* [CONSIGNES]:
a. D'après le texte sur l'Église orthodoxe, quels sont les quatre qualificatifs par lesquels le Symbole de Foi de Nicée-Constantinople décrit l'Église ?
b. Transcrivez à l'identique le passage du texte sur l'Église orthodoxe qui va de « Le Symbole de » jusqu'à « remonte jusqu’à eux. ».
c. Reprenez le texte sur l'Église orthodoxe et prolongez-le à partir de sa dernière phrase.

* [PAGE]:
La conception orthodoxe de l’Église est aussi eucharistique et christologique : le mystère de l’Église se réalise et se vit essentiellement à travers le mystère eucharistique. L’ex-pression " Corps du Christ " s’applique à la fois à la Sainte Communion et à l’Église. Ceux qui partagent la communion au Saint Corps et au Précieux Sang du Christ deviennent et sont le Corps du Christ, l’Église. C’est pour cette raison aussi que l’Église orthodoxe tient à ce que seuls les orthodoxes communient à la Divine Liturgie, car partager la même coupe, c’est partager la même foi, c’est aussi être " en communion " avec tous ceux qui ont mangé et bu de cette coupe - l’Église est le rassemblement autour du repas eucharistique, elle est l’unité des croyants, le " peuple royal ", réuni pour la " fraction du pain " et la " bénédiction de la coupe " (cf. Ac 2,42-46). La théologie de l’Église orthodoxe est avant tout une théologie de communion.

L’Église est pneumatologique (de l’Esprit) dans la mesure ou l’Église est le prolongement de la Pentecôte, de la descente de l’Esprit Saint sur les Apôtres, événement qui, toujours et sans cesse, forme et constitue l’Église. La Pentecôte est accomplie et vécue lors de chaque rassemblement eucharistique : " Nous t’invoquons, nous te prions et nous te supplions : envoie ton Esprit Saint sur nous et sur les dons qui sont présents ici ", prie le prêtre au moment de l’épiclèse de la Divine Liturgie de saint Jean Chrysostome.

Le Symbole de Foi de Nicée-Constantinople décrit l’Église comme étant " une, sainte, catholique et apostolique ". L’Église du Christ est une et universelle ; elle s’étend à tous les hommes, à tous les temps, à tous les lieux ; sa foi est celle qui a été reçue toujours, partout, par tous ; elle ne pense et ne vit qu’unanimement : c’est ce qu’exprime le mot " catholique ". L’Église est sainte, non en ce sens que tous ses membres soient effectivement saints, mais parce que la sainteté est la vocation de tous et que l’Église possède et offre aux fidèles les moyens de sanctification. L’Église est apostolique, parce qu’elle se réclame de la tradition des Apôtres et parce que, par le mystère de l’imposition des mains au moyen duquel se transmet tout office pastoral, elle remonte jusqu’à eux.

* [EXTRAIT DES DONNÉES]:
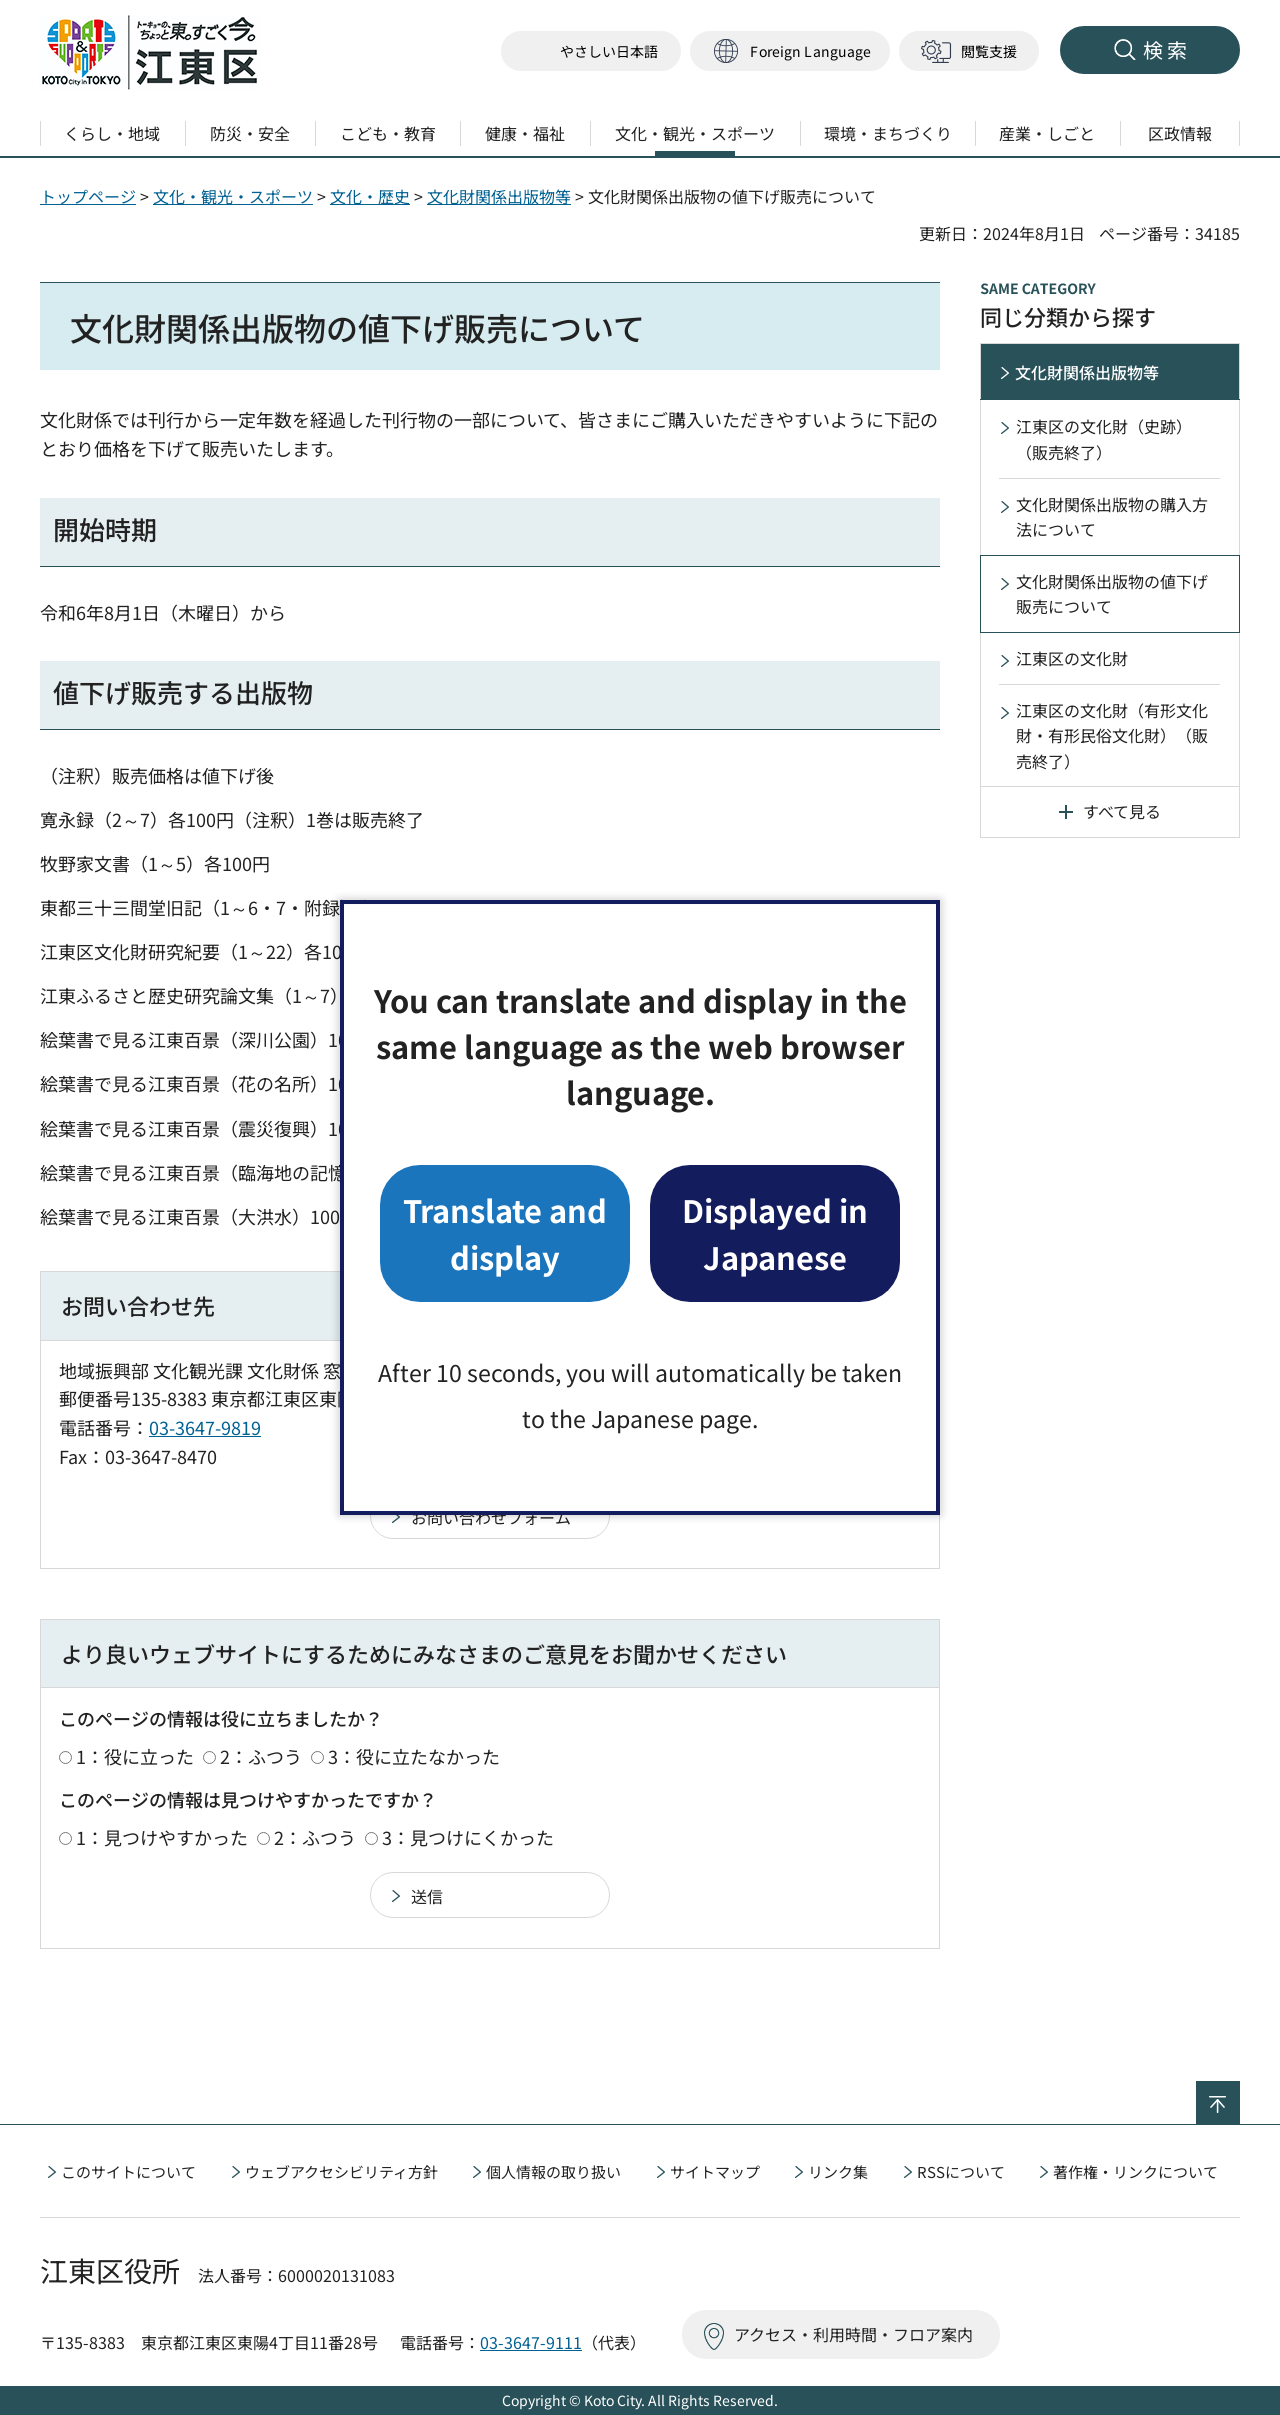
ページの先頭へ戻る (1239, 2094)
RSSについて (961, 2171)
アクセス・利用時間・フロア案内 (853, 2334)
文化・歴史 (370, 196)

* [RÉPONSES]:
a. Une, sainte, catholique et apostolique.

b.
Le Symbole de Foi de Nicée-Constantinople décrit l’Église comme étant " une, sainte, catholique et apostolique ". L’Église du Christ est une et universelle ; elle s’étend à tous les hommes, à tous les temps, à tous les lieux ; sa foi est celle qui a été reçue toujours, partout, par tous ; elle ne pense et ne vit qu’unanimement : c’est ce qu’exprime le mot " catholique ". L’Église est sainte, non en ce sens que tous ses membres soient effectivement saints, mais parce que la sainteté est la vocation de tous et que l’Église possède et offre aux fidèles les moyens de sanctification. L’Église est apostolique, parce qu’elle se réclame de la tradition des Apôtres et parce que, par le mystère de l’imposition des mains au moyen duquel se transmet tout office pastoral, elle remonte jusqu’à eux.

c.
L’Église comprend beaucoup de personnes qui lui sont en apparence étrangères ou hostiles. Toute personne fidèle à la mesure de lumière qui lui a été donnée participe à la grâce, à la vie du Christ, lors même qu’elle ne connaîtrait pas le Christ ; ces âmes remplies de bonne volonté, quel que soient leur ignorance ou leurs défauts, sont des membres invisibles de l’Église. Car l’Église déborde de tout cadre visible ; aussi ne faut-il pas la concevoir comme une organisation juridique, sous le seul aspect temporel.

Dans la conception orthodoxe, c’est l’Église tout entière qui est infaillible, parce qu’elle est le Corps du Christ ; cette infaillibilité ne repose pas sur une personne, ni même sur une collectivité, tels que les Conciles d’évêques. L’expression de cette infaillibilité est peut-être la plus évidente lorsque les évêques, réunis en Concile universel, prennent une décision librement. Cependant, une décision en matière de foi ou de dogme doit être en quelque sorte entérinée par l’Église tout entière. C’est ainsi que les décisions de certains Conciles auxquels ont participé des évêques orthodoxes, notamment les Conciles d’unification de l’Église d’Orient et de l’Église romaine, en 1274 et en 1438-39, ont été rejetées par le peuple orthodoxe et sont considérées comme invalides.

La tradition orthodoxe professe qu’une vraie communion existe entre les saints glorifiés, tous les défunts et nous-mêmes. Nous n’adorons pas les saints, mais nous pouvons nous adresser à Dieu par leurs prières et nous recommander à leur intercession. En vénérant la mémoire de la Mère de Dieu, celle des Apôtres, des martyrs, des Pères, des saints ascètes et des autres saints, en honorant leurs images et leurs reliques, c’est à Dieu, qui s’est manifesté en eux, que l’on rend hommage. Aussi, nous prions pour les défunts, de même qu’ils intercèdent pour nous, les vivants : car l’Église est aussi la communion des saints, l'union du ciel et de la terre dans la Liturgie qui ne cessera jamais.


L’ÉGLISE


Là où est l’Église, là aussi est l’Esprit de Dieu, et là où est l’Esprit de Dieu, là est l’Église et toute sa grâce.

Saint Irénée de Lyon (IIe siècle)

Il y a beaucoup d’Églises et pourtant il n’y a qu’une Église.
Un homme ne peut avoir Dieu pour Père s’il n’a pas l’Église pour Mère.

Saint Cyprien de Carthage (IIIe siècle)

Le Corps du Christ auquel les chrétiens sont unis par le baptême devient la racine de notre résurrection et de notre salut.

Saint Athanase d’Alexandrie (IIIe siècle)

L’Église est le paradis terrestre dans lequel le Dieu du ciel demeure et se meut.

Saint Germain de Constantinople (VIIIe siècle)

L’Église, cette grande baie par laquelle le Soleil de Justice pénètre dans le monde des ténèbres.

Saint Nicolas Cabasilas (XIVe siècle)

L’Église du Christ n ’est pas une institution, c’est une vie nouvelle avec le Christ et en Christ.

Père Serge Boulgakoff (XXe siècle)

Dans l’opacité du monde déchu, l’Église est la brèche ouverte par la Croix triomphale, et par cette brèche l’amour trinitaire ne cesse de se déverser dans la lumière de la Résurrection.

Olivier Clément (XXe siècle)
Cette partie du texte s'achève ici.